So this is my second “go around with TN”. Right side was 6 years ago and I had a successful ablation of the nerve. Side effects left me with numbness to my face but I got used to it and it is so much more pleasant than the pain.
My left side started about 1 year ago and came on STRONG. I am scheduled for MVD surgery on 11/30/16 but am having second thoughts.
My neurologist says that TN comes in waves and when it peaks, we attempt to control the rapid nerve impulses (Pain) by different kinds of meds. Once the pain is controlled, we should back off the meds. (slowly) because there is a belief the nerve has settled down (Remission). I am at that point.
The past month I have backed off the max dose of Lyrical, 60mg of Elavil and 600mg
Trileptal. Today should be my last doses of Lyrical. The devil certainly lives beneath the surface of my face but SO MUCH better. Really nothing to talk about. So…I would guess Im in remission.
What was the time frame for the remission phase of others??
thank you in advance
Wow, what a frustrating and complicated case. I hope you will be like me, I have remissions of up to a year (or more). In Sept, it returned, strangely enough just 2 weeks before I was to have oral surgery on the opposite side, so I was dreading TN on the left and surgery pain on the right at the same time. It turned out to be a nightmare. The oral surgery caused TN on my right side much worse than my left side. I was screaming into my pillow for weeks and in the ER 3 times. TN on both sides at once was unbearable. But…thanking God and heaven above…both sides are almost fine again now! I have a close friend with TN and she gets remissions that are months long, and she said her recurrences are only a few weeks long. I have had recurrences last for up to 10 years straight. I’ve had this since 1996. I don’t blame you for REALLY reconsidering MVD. I have seen so many failures and life long effects afterward, I would have to be in screaming bad pain almost 24/7 to consider the side effects I have heard of.
After hearing all you have been through I feel the ashame to complain. I have been suffering with this TN for the last nine years. Of course my problems stem from a meningenoma on my brain stem. the last two years have been miserable. I had 2 rhizotomies this year, July '16. I now have AD. Still I will take that any day over the lighting shocks. I am told the problems with it will get better. So I really can’t say how long these problems will last. Lets pray they will come up with a cure for TN soon enough to do us some good. Good luck on 11/30.
I went into remission around 2005. Had one or two small breakthroughs but nothing else in all this time. I weaned myself, albeit very slowly, off Tegretol, Gabapentin and Baclofen.
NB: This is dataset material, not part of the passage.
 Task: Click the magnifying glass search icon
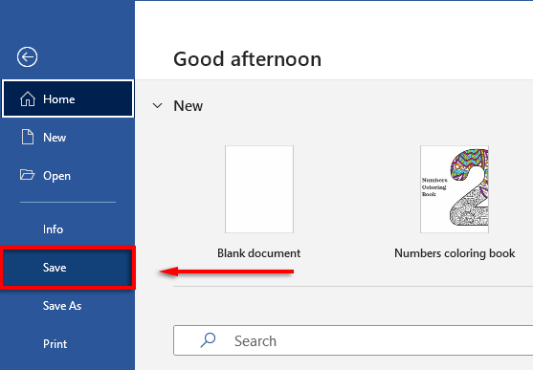(208, 340)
Still in total remission but, IMHO, help it with a large dose (5000mcg) of V-B12 which I take sublingually (under the tongue). V-B12 is helpful to the nerves rebuilding myelin. No proof but I believe it. I had an MVD years ago (1995) which was perfect for 4 years then it came back and I was on meds for all those years. Good luck for you.
I’ve been in remission for over a year now. Like Allan, I owe my remission to Vit B12. Mine’s was almost a miraculous recovery, happening within weeks of getting B12 shots (I got an immediate improvement within days). I get a shot once every 4 weeks now and other than the odd tingle, or a feeling of heightened sensitivity, I’ve been shock free. I would certainly recommend B12 therapy (preferably shots) for anyone who hasn’t tried it.
I had nine years of remission prior to it returning in March of this year. I am waiting on the date for scheduling radiation treatment of my left side for relief. I am praying that it works since I am unable to work and financially my finances suck. I am glad you’ve achieved remission. I am unaware of any set time frame for remission but know that it varies with individuals. God bless and good luck!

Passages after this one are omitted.